Required action:
How many lines in these records hold the string "Expand"? Reply with the number alone.

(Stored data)
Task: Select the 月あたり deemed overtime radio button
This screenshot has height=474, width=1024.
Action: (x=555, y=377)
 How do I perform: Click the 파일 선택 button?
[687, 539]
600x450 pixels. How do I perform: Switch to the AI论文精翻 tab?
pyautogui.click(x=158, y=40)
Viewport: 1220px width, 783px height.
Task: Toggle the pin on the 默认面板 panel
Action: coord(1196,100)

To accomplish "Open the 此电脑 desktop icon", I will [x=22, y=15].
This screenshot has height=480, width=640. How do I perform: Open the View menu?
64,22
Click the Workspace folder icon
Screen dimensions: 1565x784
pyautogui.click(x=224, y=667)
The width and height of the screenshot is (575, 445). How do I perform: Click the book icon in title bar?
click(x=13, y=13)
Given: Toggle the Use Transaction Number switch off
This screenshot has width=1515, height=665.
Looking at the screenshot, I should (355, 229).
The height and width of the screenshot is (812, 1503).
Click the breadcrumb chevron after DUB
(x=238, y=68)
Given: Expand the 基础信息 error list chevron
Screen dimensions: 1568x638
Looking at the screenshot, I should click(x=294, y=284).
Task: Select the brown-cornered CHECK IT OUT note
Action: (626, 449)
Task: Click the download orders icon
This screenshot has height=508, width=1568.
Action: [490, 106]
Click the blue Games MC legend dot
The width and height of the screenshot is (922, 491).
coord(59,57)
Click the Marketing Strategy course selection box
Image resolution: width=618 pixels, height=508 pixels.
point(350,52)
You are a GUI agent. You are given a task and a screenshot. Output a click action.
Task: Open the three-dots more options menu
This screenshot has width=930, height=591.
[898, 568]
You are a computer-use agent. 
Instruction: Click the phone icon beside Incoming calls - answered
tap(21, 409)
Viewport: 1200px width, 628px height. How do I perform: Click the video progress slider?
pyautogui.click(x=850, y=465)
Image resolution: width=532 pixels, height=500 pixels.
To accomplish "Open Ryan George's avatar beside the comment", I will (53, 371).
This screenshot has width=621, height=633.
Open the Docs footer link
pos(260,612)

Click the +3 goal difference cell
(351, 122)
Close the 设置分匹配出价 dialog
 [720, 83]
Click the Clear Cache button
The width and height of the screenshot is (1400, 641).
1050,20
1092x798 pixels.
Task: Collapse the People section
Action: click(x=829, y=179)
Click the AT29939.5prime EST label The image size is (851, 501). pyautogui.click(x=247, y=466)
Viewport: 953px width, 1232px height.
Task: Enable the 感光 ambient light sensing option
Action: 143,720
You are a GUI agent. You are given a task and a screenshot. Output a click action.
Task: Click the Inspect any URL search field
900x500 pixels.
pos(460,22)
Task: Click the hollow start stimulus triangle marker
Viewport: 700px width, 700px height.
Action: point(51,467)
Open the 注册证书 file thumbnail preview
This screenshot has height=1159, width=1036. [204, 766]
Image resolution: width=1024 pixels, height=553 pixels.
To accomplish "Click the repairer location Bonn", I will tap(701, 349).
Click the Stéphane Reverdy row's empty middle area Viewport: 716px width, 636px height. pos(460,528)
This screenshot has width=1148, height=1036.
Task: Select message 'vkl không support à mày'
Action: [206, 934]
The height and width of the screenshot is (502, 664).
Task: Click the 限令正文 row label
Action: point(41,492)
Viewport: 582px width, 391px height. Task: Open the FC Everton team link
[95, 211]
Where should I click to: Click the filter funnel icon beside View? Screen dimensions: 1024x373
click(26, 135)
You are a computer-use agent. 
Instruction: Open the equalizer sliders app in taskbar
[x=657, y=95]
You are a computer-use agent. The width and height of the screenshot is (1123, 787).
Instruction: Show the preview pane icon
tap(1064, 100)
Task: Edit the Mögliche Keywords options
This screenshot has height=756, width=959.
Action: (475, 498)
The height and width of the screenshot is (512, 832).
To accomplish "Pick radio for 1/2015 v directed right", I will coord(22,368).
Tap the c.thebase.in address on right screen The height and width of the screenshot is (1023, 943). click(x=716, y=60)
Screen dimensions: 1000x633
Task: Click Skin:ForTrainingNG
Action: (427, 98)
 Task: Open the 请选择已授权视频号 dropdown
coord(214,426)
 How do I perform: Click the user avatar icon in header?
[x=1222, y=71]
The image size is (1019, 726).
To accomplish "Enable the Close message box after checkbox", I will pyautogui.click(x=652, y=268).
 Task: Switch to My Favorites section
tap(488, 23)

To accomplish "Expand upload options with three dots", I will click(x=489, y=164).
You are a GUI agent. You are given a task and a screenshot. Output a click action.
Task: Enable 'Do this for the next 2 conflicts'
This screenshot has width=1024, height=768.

Reply to the exercise:
2